★あらすじ 麻布茗荷谷に住む正直者のくず屋の清兵衛さん。ある日、清正公脇の裏長屋で身なりは粗末だが、品のある器量よしの17,8の娘に呼び止められ、浪々の身のその父の千代田卜斎から、仏像を200文で買い受ける。仏像を荷の上に乗せ、細川邸の下を通りかかると、若い家来の高木佐久左衛門が仏像を見つけ300文で買い取る。
高木がぬるま湯で仏像を洗っていると、台座の紙が破れ中から50両が出てきた。高木は清兵衛の来るのを待ち受け、「仏像は買ったが50両は買った覚えはない」と、50両を卜斎に返せという。

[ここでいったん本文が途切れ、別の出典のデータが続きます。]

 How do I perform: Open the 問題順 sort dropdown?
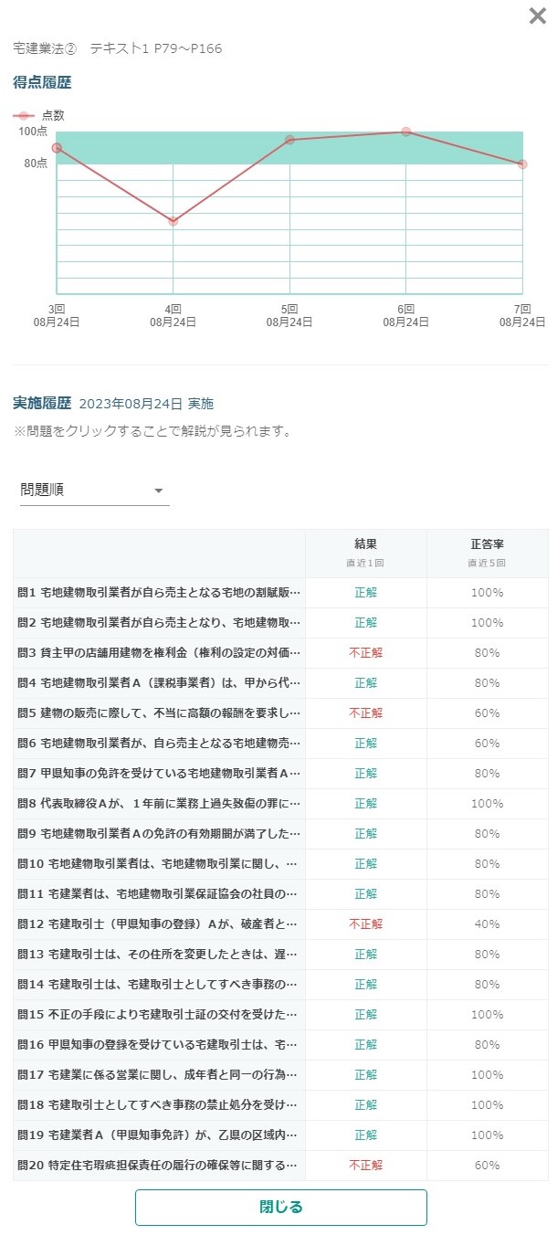click(95, 491)
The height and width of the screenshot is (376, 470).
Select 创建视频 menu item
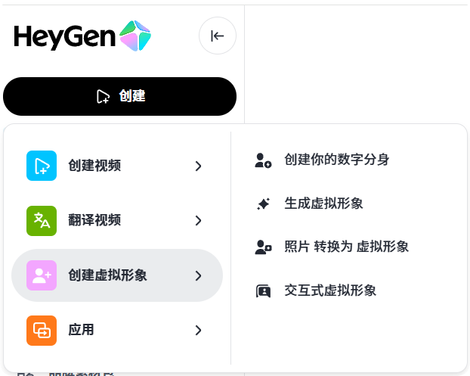coord(94,166)
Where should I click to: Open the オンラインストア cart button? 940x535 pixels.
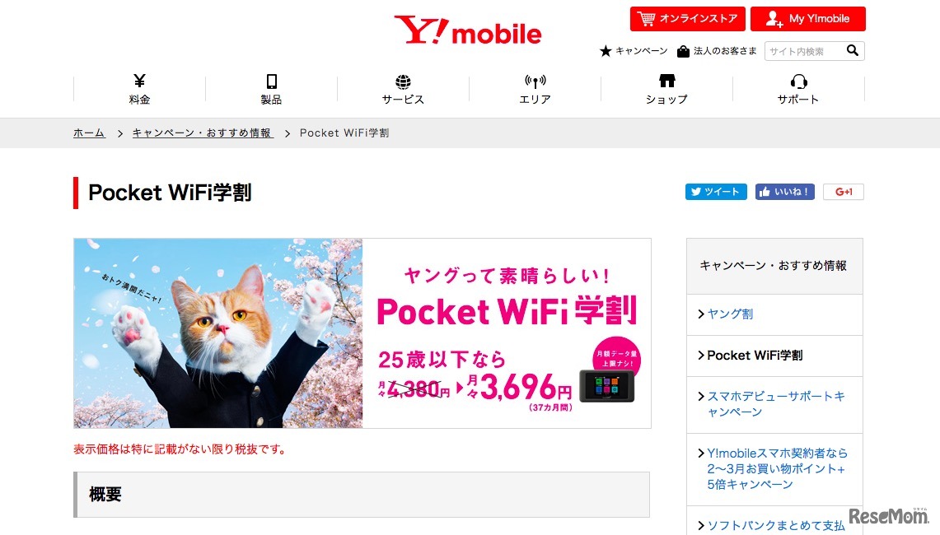[x=688, y=19]
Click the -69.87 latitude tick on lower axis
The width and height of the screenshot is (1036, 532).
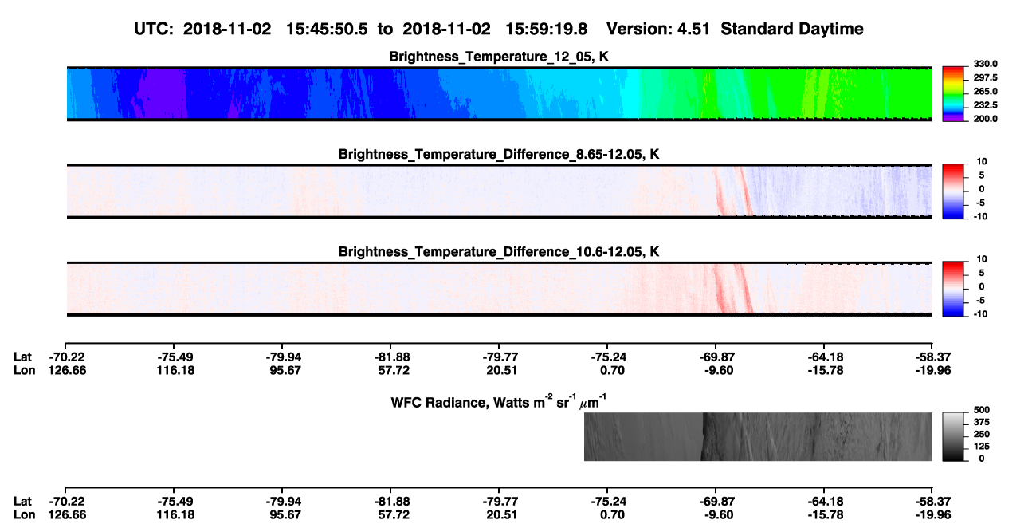point(716,502)
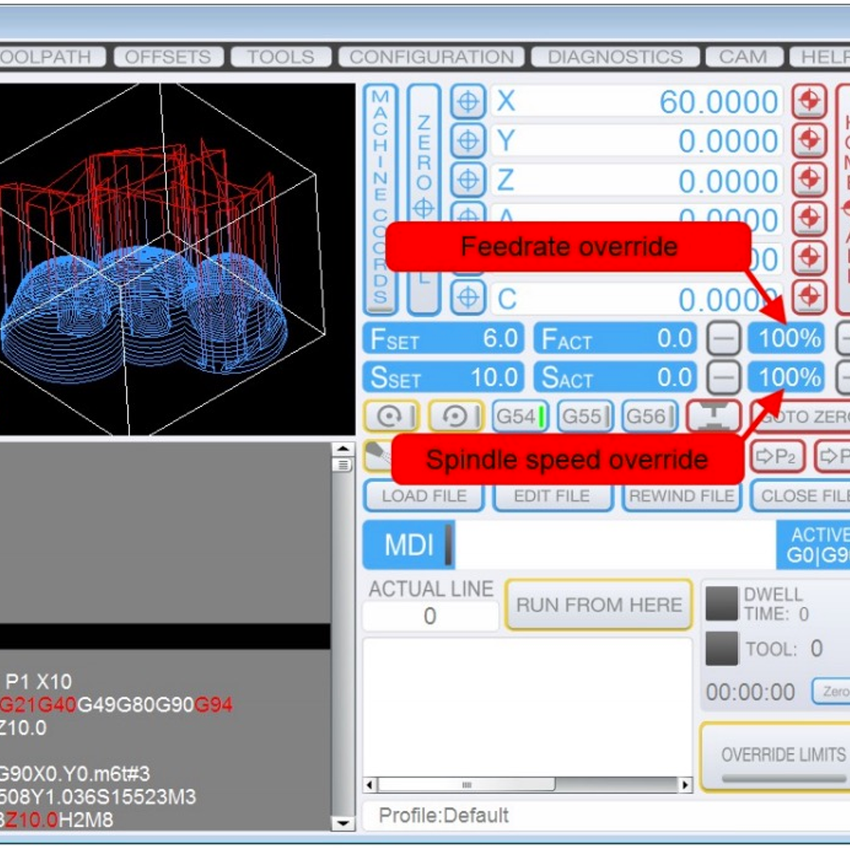
Task: Activate the G55 work offset
Action: pos(584,416)
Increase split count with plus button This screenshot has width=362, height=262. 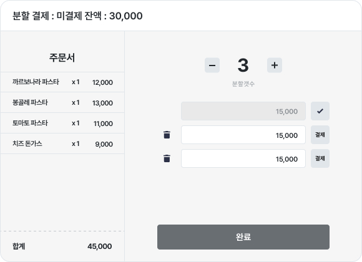pyautogui.click(x=275, y=66)
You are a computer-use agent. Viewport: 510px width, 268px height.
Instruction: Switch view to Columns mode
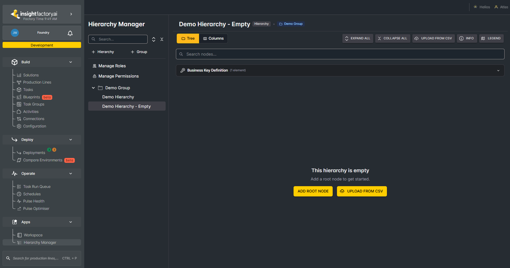[213, 38]
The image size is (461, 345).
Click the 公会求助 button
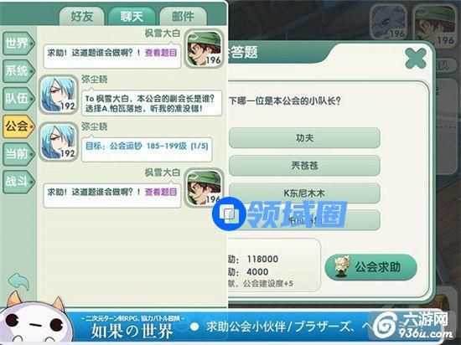pos(370,267)
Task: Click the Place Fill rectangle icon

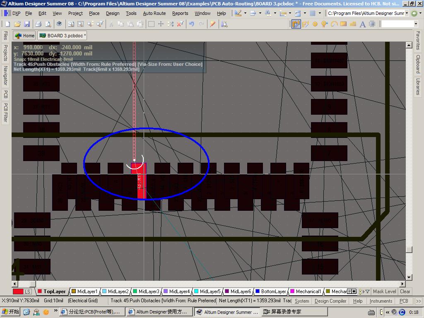Action: pyautogui.click(x=343, y=24)
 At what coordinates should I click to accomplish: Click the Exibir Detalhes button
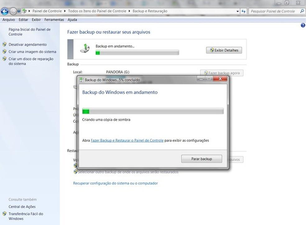point(224,50)
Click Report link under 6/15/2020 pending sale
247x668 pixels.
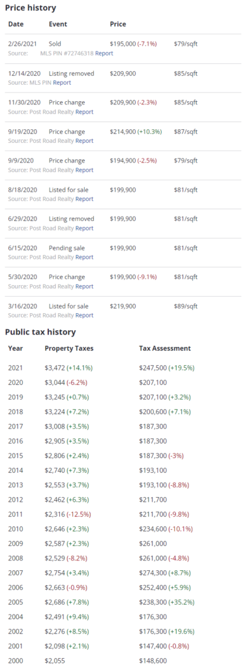[x=84, y=257]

清兵衛は50両を卜斎に家に届けに行くが、「売った仏像から何が出ようとも自分の物ではない。その金は受け取れぬ」という。再び高木の所へ行くが高木も受け取らない。
困った清兵衛さん、卜斎の長屋の家主に相談し、卜斎と高木に20両づつ、清兵衛に10両ということにし、卜斎は20両のカタに普段使っている汚い茶碗を高木に渡すことでやっと納得する。
このいきさつを聞いた細川の殿様に高木が茶碗を見せると、これが「井戸の茶碗」という世の名器だ。殿様は300両でこれを買い上げる。清兵衛は150両を卜斎に届けるが、卜斎はむろん「その金は受け取れぬ」だ。
清兵衛は、「また高木様に何か差し上げてその代わりに150両もらうことにすればいい」というが、卜斎にはもう高木に渡す物がない。卜斎は考えたあげく、150両を支度金として娘を高木氏へ嫁がせたいという。
喜んだ清兵衛さん、早速この話を高木に伝えに行く。高木も千代田氏の娘なら間違いないと話は早い。